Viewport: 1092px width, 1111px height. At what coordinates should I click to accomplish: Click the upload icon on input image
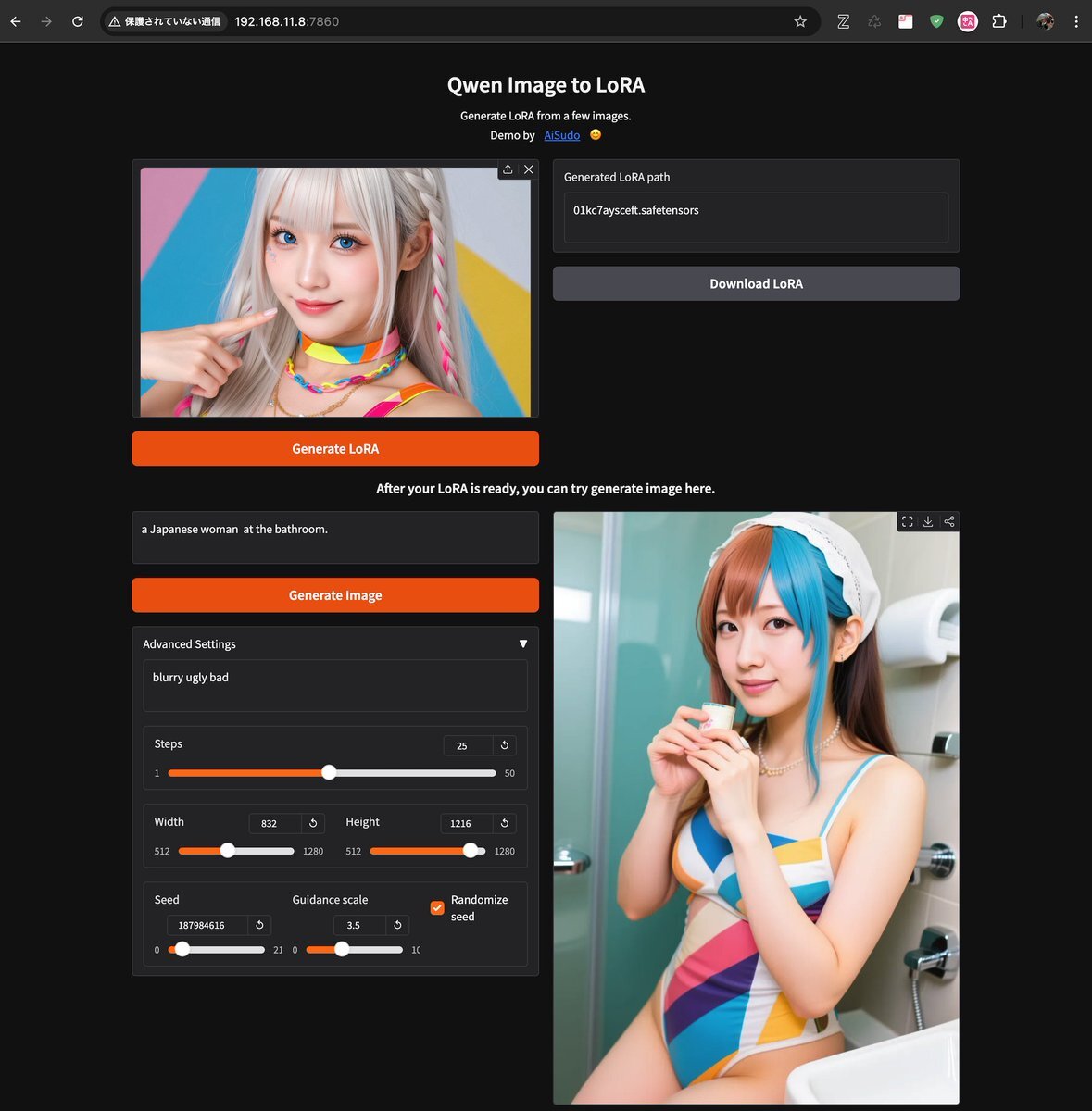pos(508,169)
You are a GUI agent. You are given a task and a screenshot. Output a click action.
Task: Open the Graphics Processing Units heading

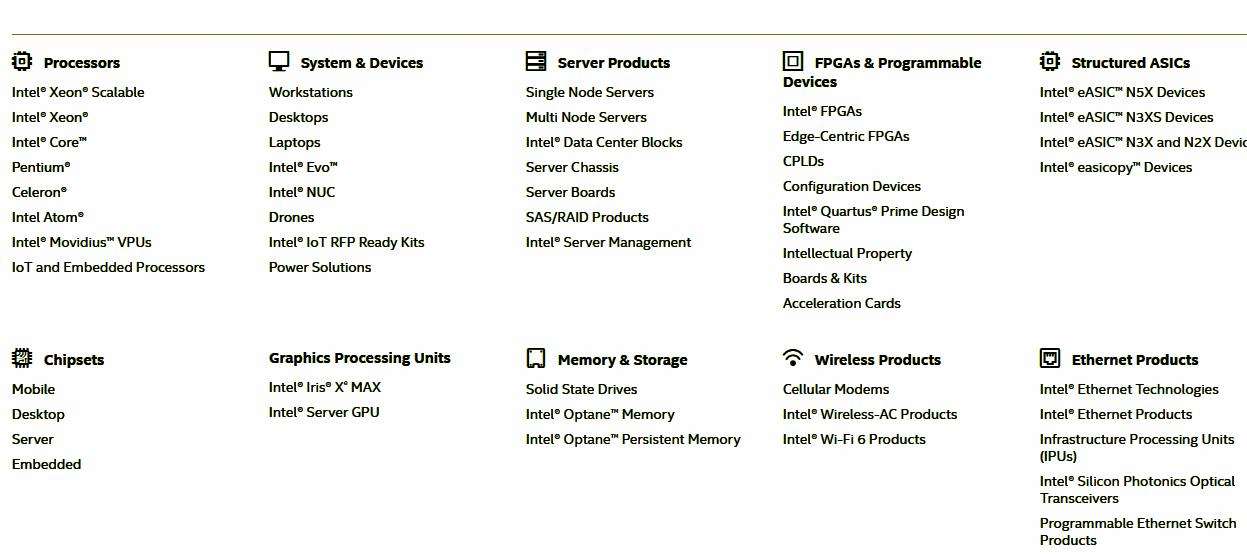(x=359, y=358)
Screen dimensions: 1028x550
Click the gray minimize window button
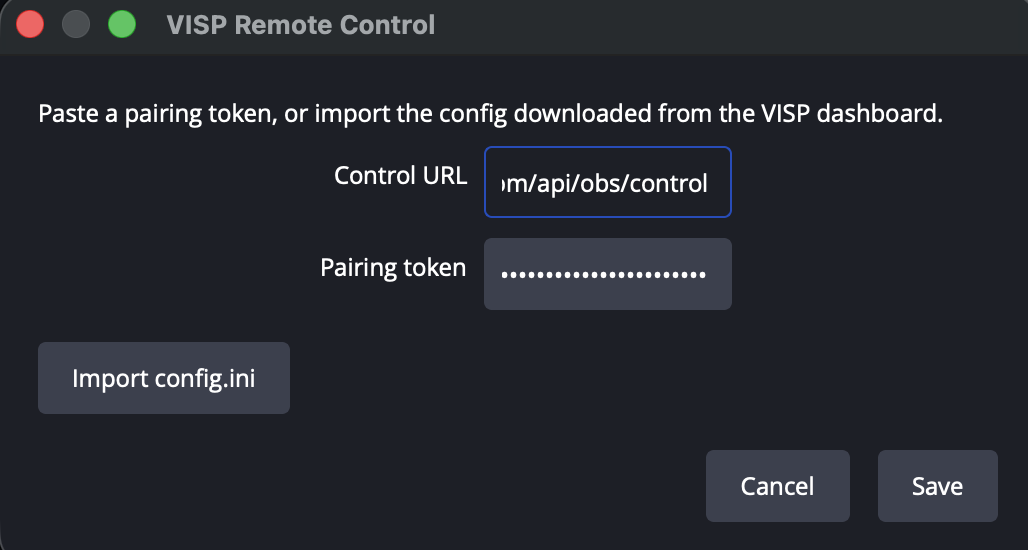click(76, 25)
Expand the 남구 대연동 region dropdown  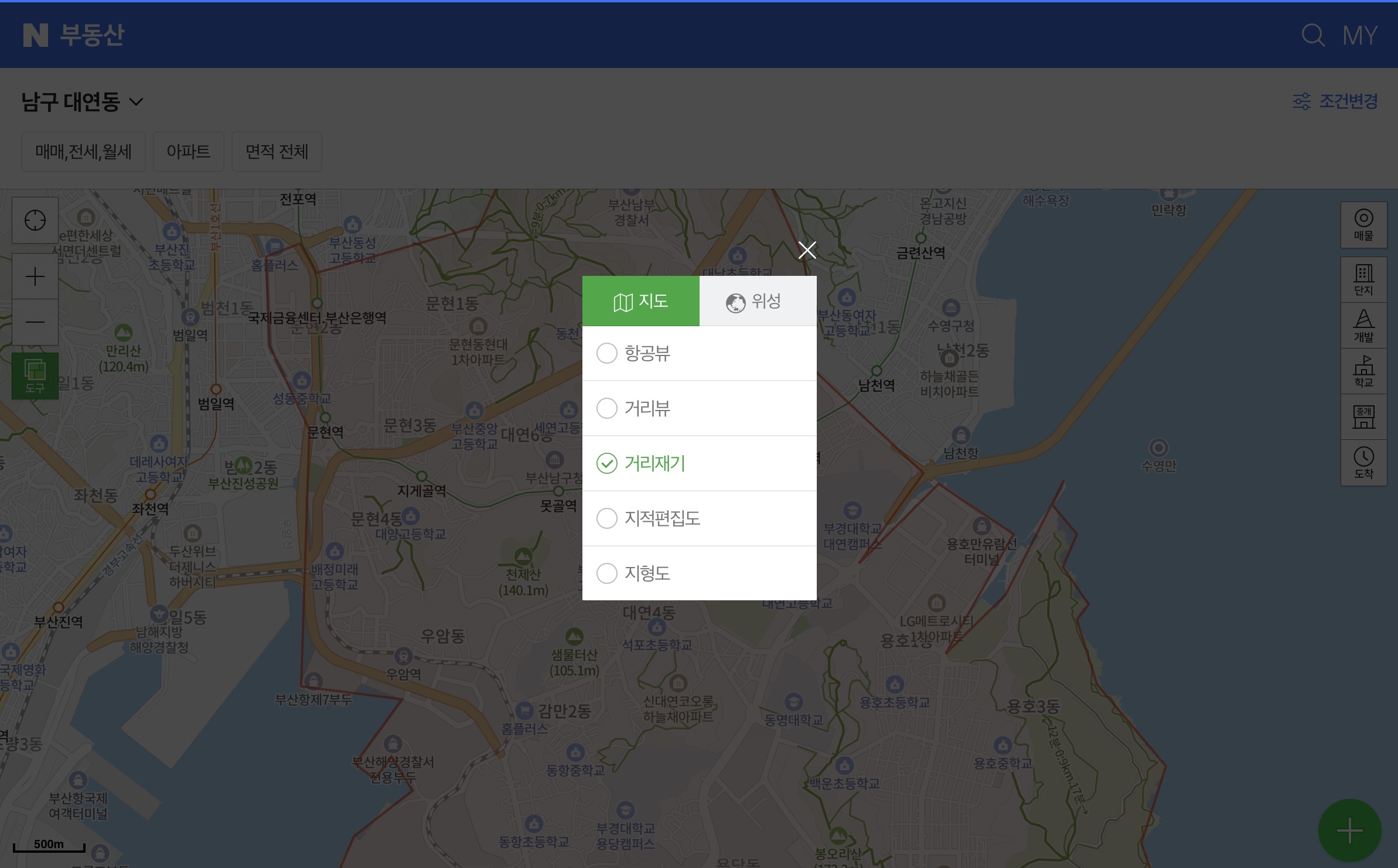point(82,102)
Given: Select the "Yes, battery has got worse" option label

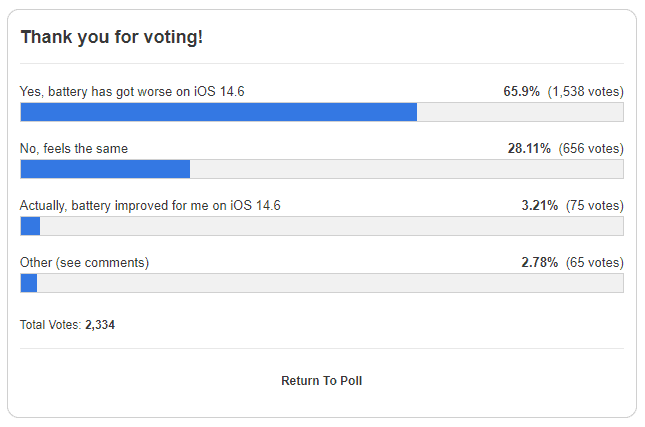Looking at the screenshot, I should (132, 91).
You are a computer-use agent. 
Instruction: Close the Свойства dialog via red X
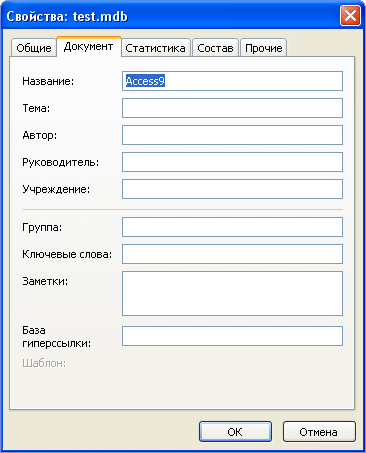point(350,15)
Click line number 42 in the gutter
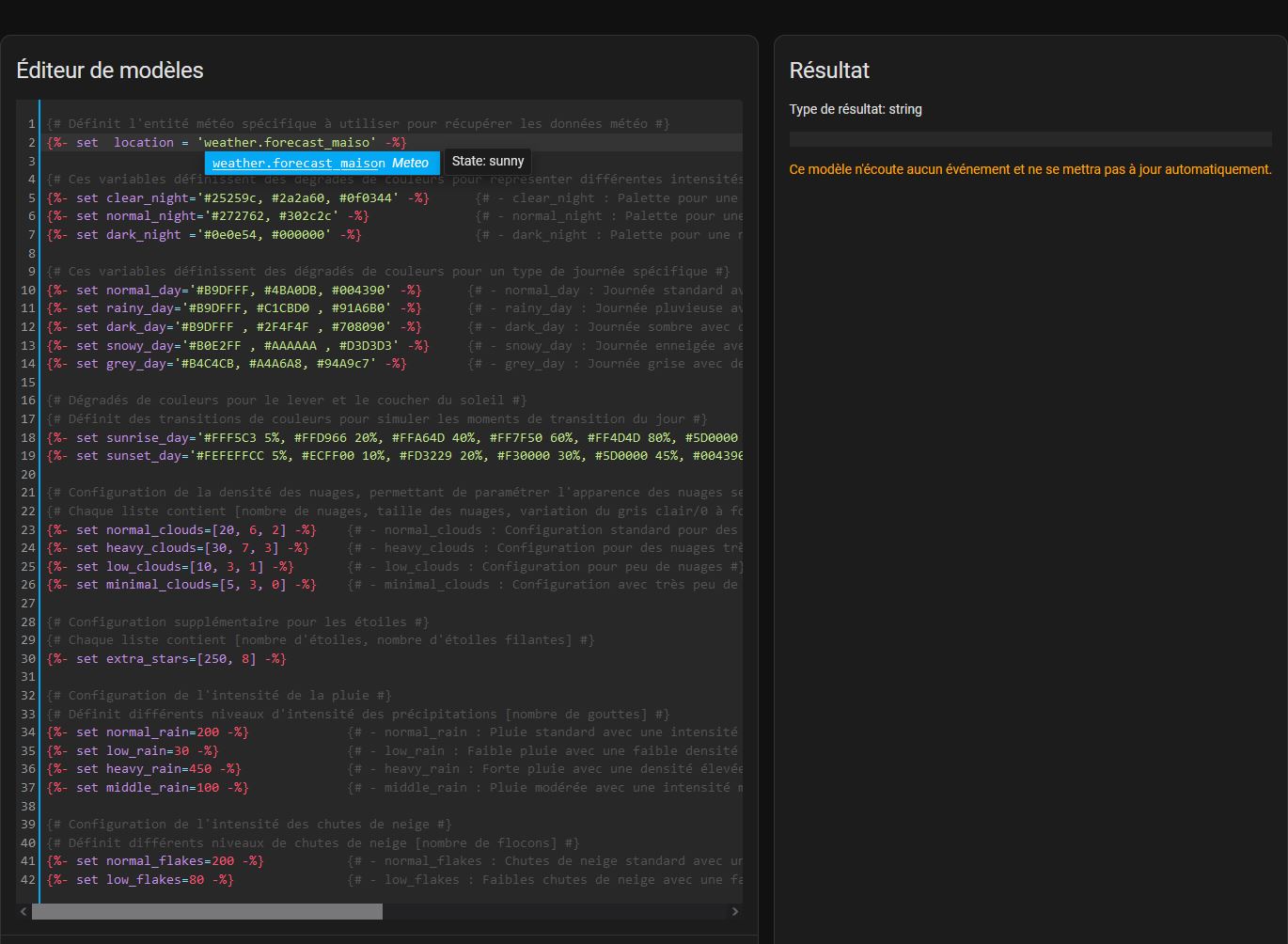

= = = =

### WHAT THE EXERCISE ASKS
Rewrite the part of the data that opens with the line containing "You are a computer-use agent." and closes with the end of the data, keeping every line, and raise each coordinate in the answers by 122. Leave out the pictures.

### ANSWER FOR THE TASK
You are a computer-use agent. 
Instruction: Close the Свойства dialog via red X
point(472,137)
Click line number 42 in the gutter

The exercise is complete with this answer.